▶ **PROBLEM TO SOLVE**
Take every line containing "palačinky" out of the records.

[Collected data entries]
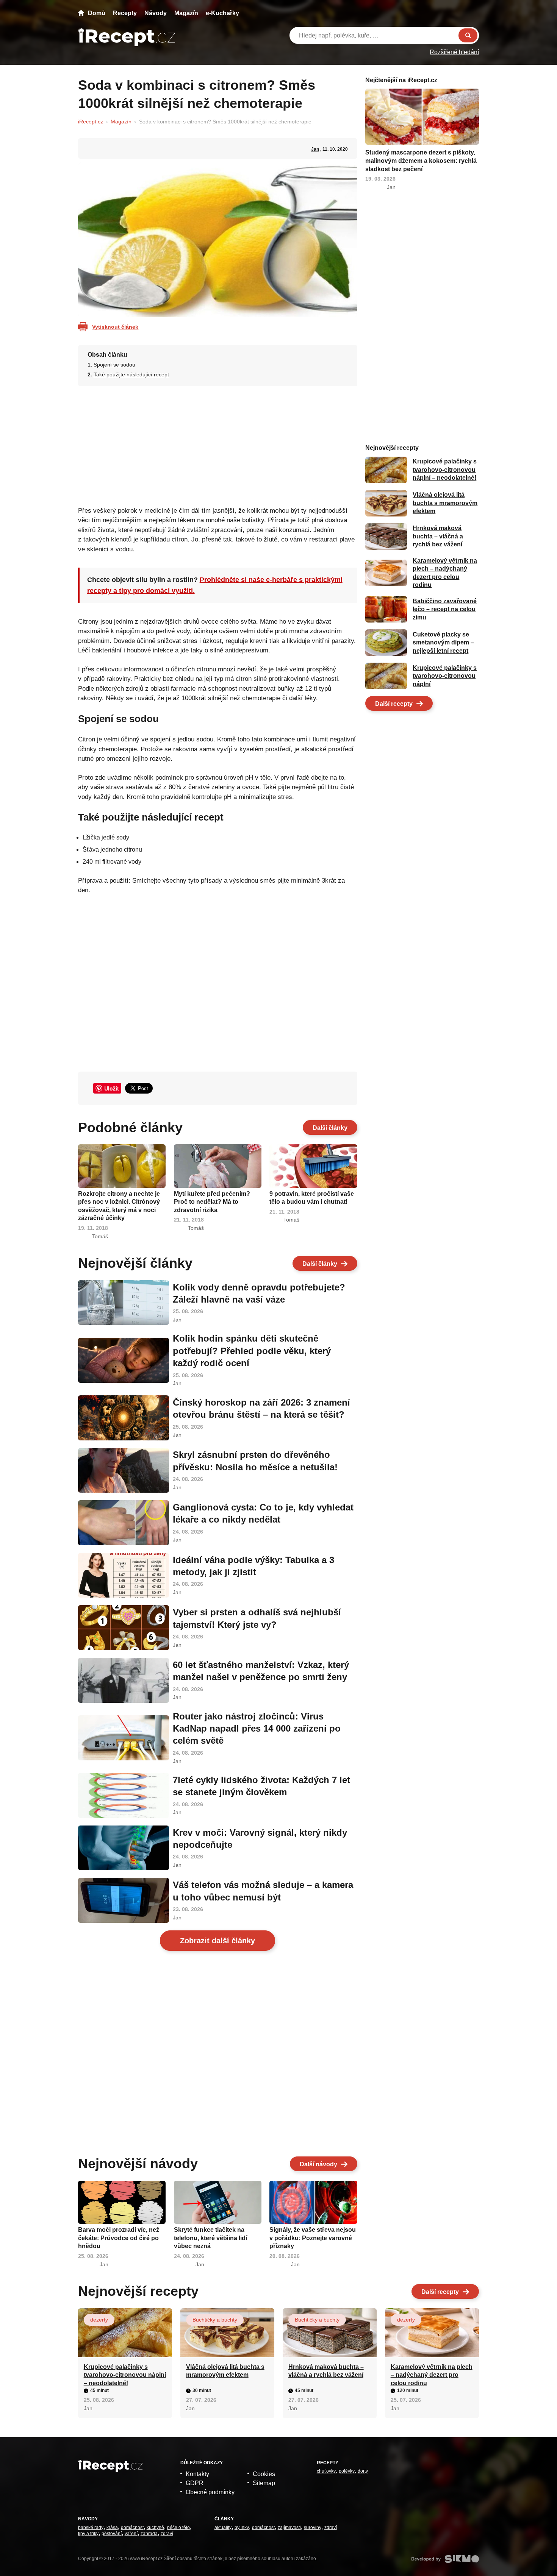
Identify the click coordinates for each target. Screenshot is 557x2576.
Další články (330, 1128)
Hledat (467, 35)
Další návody (318, 2164)
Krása (112, 2527)
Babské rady (90, 2527)
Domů (96, 13)
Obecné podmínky (210, 2492)
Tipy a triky (88, 2533)
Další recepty (394, 704)
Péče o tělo (178, 2527)
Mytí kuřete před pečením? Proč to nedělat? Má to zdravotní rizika (212, 1201)
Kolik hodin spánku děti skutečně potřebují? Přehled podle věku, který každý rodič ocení (252, 1350)
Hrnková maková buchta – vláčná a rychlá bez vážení (438, 536)
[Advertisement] (217, 444)
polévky (347, 2471)
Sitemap (264, 2483)
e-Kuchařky (222, 13)
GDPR (194, 2483)
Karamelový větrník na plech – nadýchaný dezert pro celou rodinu (432, 2375)
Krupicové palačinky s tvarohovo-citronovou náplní (445, 676)
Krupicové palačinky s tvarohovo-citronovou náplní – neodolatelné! (445, 470)
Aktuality (223, 2527)
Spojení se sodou (114, 365)
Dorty (363, 2471)
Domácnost (132, 2527)
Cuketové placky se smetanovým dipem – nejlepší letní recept (443, 642)
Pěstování (112, 2533)
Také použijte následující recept (131, 374)
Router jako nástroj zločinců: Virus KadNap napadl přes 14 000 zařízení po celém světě (257, 1728)
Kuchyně (155, 2527)
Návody (155, 13)
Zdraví (167, 2533)
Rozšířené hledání (454, 52)
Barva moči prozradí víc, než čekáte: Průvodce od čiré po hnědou (118, 2238)
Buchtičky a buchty (214, 2320)
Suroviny (312, 2527)
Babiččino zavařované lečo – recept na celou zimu (445, 609)
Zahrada (149, 2533)
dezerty (99, 2320)
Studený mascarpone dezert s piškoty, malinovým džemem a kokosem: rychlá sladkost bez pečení (421, 160)
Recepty (125, 13)
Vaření (131, 2533)
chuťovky (326, 2471)
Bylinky (242, 2527)
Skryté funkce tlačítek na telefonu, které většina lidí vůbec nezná (210, 2238)
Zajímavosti (289, 2527)
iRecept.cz (90, 122)
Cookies (264, 2474)
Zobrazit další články (217, 1940)
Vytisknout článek (115, 327)
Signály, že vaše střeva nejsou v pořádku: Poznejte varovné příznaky (312, 2238)
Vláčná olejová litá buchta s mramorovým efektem (445, 503)
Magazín (186, 13)
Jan (315, 149)
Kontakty (197, 2474)
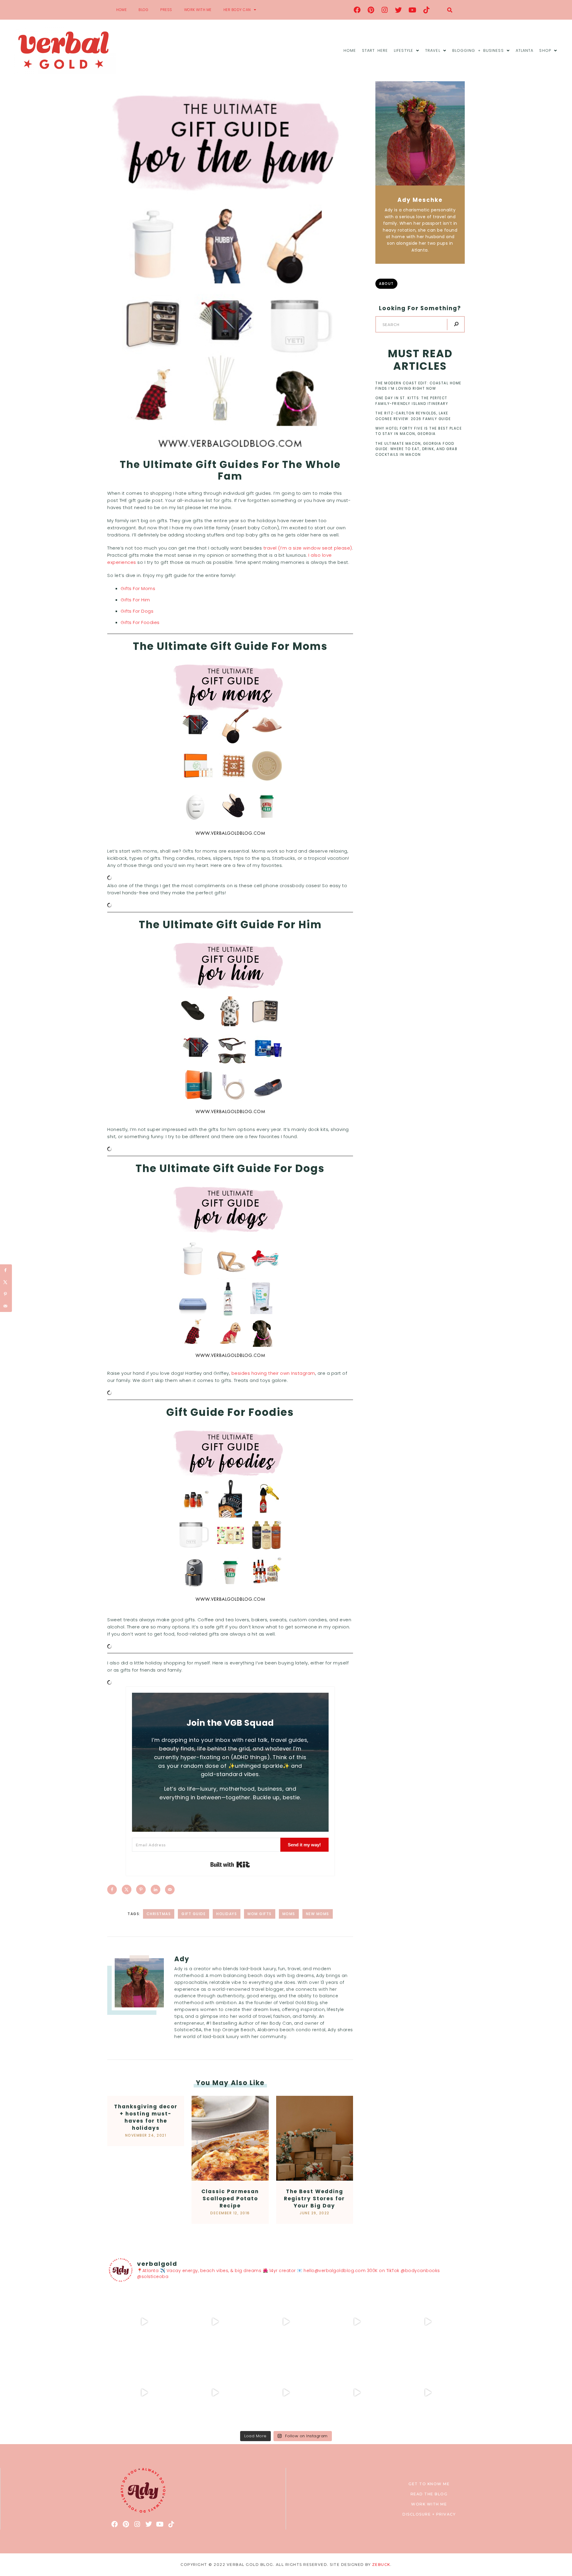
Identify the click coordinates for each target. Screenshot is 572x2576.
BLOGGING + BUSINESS (478, 50)
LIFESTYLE (403, 50)
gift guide (193, 1913)
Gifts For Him (135, 600)
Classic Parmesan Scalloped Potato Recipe (230, 2198)
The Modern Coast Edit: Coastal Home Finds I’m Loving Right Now (418, 386)
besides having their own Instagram (273, 1373)
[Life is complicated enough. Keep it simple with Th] (428, 2393)
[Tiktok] (426, 10)
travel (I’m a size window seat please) (307, 548)
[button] (450, 10)
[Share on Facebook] (112, 1889)
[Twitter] (398, 10)
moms (288, 1913)
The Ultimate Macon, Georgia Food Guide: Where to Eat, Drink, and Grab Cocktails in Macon (416, 449)
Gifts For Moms (138, 588)
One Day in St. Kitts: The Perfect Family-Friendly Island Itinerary (411, 401)
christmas (159, 1913)
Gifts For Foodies (140, 622)
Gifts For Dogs (137, 611)
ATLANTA (525, 50)
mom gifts (260, 1913)
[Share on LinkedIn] (155, 1889)
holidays (226, 1913)
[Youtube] (412, 10)
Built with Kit (230, 1864)
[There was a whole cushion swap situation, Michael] (144, 2322)
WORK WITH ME (198, 9)
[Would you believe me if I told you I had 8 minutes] (357, 2393)
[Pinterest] (371, 10)
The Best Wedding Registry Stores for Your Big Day (314, 2198)
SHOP (545, 50)
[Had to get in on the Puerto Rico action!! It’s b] (286, 2322)
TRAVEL (432, 50)
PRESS (166, 9)
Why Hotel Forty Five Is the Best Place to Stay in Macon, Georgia (418, 431)
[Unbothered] (144, 2393)
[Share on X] (126, 1889)
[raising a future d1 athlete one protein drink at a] (215, 2393)
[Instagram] (385, 10)
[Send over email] (170, 1889)
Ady (181, 1959)
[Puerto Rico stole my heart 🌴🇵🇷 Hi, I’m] (357, 2322)
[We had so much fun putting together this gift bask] (428, 2322)
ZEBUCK (381, 2564)
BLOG (143, 9)
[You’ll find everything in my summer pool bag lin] (215, 2322)
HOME (121, 9)
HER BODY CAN (237, 9)
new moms (317, 1913)
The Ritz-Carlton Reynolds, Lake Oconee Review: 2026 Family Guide (413, 416)
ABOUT (386, 283)
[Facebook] (357, 10)
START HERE (375, 50)
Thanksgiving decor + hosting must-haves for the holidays (146, 2117)
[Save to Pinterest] (141, 1889)
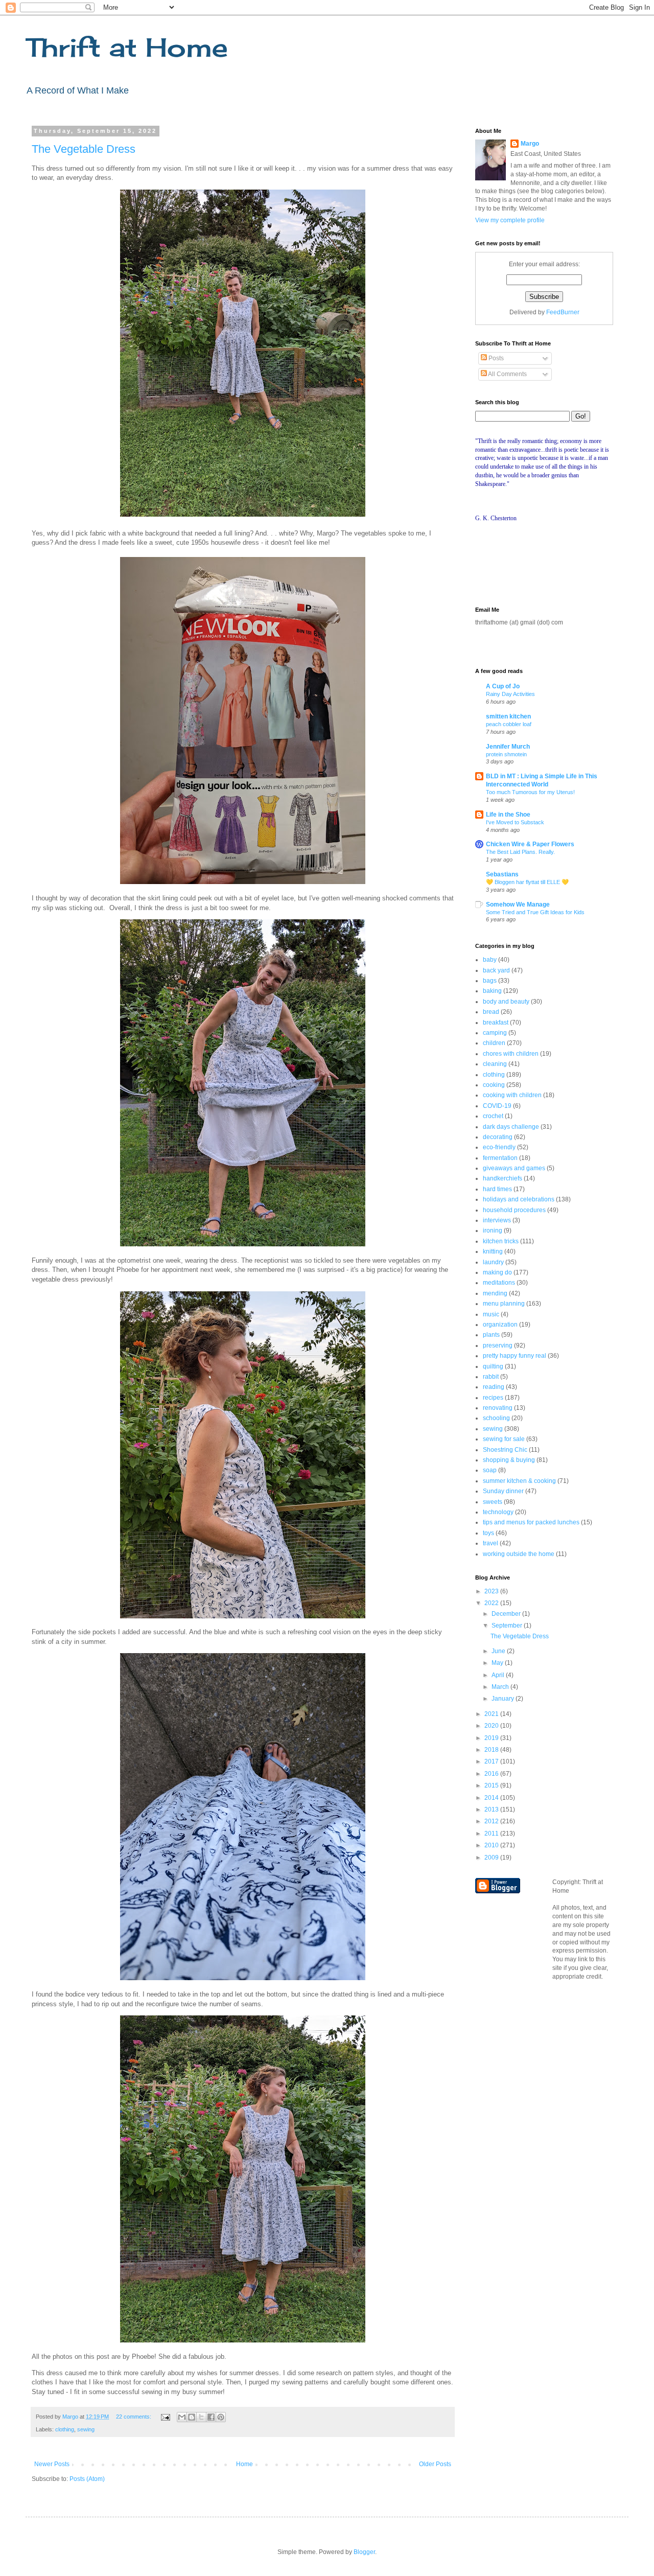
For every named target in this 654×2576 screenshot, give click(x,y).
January (504, 1698)
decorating (497, 1137)
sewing (86, 2429)
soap (490, 1470)
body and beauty (506, 1001)
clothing (64, 2429)
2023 (492, 1591)
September (508, 1625)
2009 (492, 1857)
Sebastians (502, 874)
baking (492, 990)
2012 (492, 1821)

▶ **SOLUTION BELOW**
Krupicové palačinky s tvarohovo-citronovou náplní (445, 676)
Krupicové palačinky s tvarohovo-citronovou náplní – neodolatelné! (445, 470)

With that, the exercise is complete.